Carolina Marin of Spain (R) poses with her gold medal next to runner-up Saina Nehwal of India (L) at the awards ceremony following the women's singles final at the 2015 World Championships Badminton tournament in Jakarta on August 16, 2015. Pic/AFP
Saina had incidentally lost to the same opponent in the All England Championships final earlier this year.
This was India's fifth medal at the World Championship after P V Sindhu clinched the bronze twice in 2013 and 2014 and Jwala Gutta and Ashwini Ponnappa notched up a bronze in women's doubles at the 2011 edition. Legendary shuttler Prakash Padukone was the first Indian to win a bronze at the 1983 edition.
With a 3-1 head-to-head record over the Spaniard going into the match, Saina had the edge on paper. But the gritty Spaniard, who got the better of Saina in the All England finals in their most recent encounter, seemed more pumped up when the proceedings started.
Clenching her fists and letting out a scream at almost every point won by her, Carolina caught the chair umpire's attention more than once for her antics and was even cautioned for abusing her racquet.
However, the world number one made sure that the scorecard ticked in her favour after breaking away from 7-7 when Saina sunk an easy return into the net.

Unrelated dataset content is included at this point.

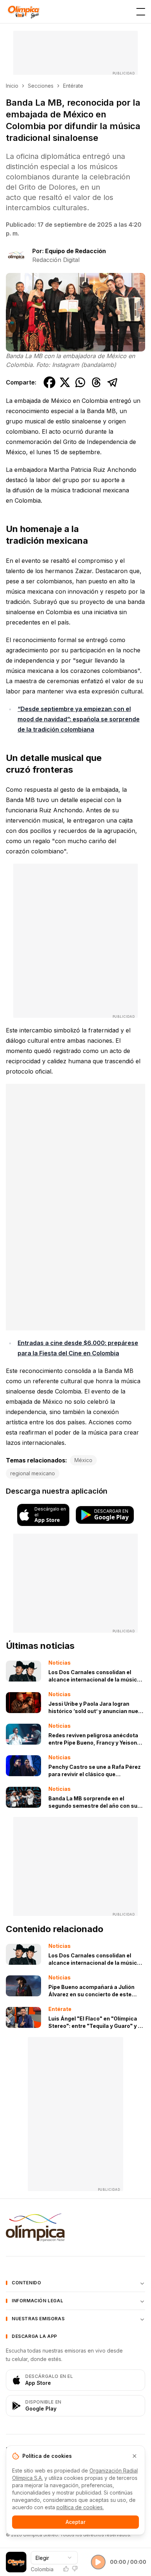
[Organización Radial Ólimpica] (75, 2227)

Placed comfortably at 11-8 when the lemon break was taken, Carolina made it 15-9 in no time courtesy errors by Saina and some precisely-placed shots from the baseline.
The beleaguered Indian found it tough to deal with her rival's energy and floundered when challenged on pace. In fact, the fierce smashes, which are a hallmark of Saina's game, came from Carolina's racquet, the most impressive being the one with which she earned her first game point.
Down 13-20, Saina held on for a few points before Carolina closed out the first game when the Indian hit one wide after 24 minutes.
In the second game, however, the Indian came back strongly to start with, inducing regular errors from the aggressive Spaniard. The Indian led 11-6 at the break, riding on a much improved performance in baseline rallies.
But refusing to be bogged down, Carolina, who was far more adventurous than the Indian when it came to approaching the net, recovered with six back-to-points to make it 12-12.
Moving around the court with lightening pace, the Spaniard quite literally tired the Indian with her unrelenting returns, targetting Saina's body with stunning precision.
But it was no stroll in the park for Carolina as Saina held on for some engrossing rallies in a battle of attrition. Locked at 17-17, while Carolina looked consistently fired up, Saina's body language did not seem very positive as her rival took a 20-18 lead to inch towards her second successive world title.
The inevitable was delayed when Carolina squandered the first Championship point before clinching the second and collapsing on to the floor in sheer joy and relief.
On the other hand, a disappointed Saina walked off the court quietly having missed yet another golden opportunity.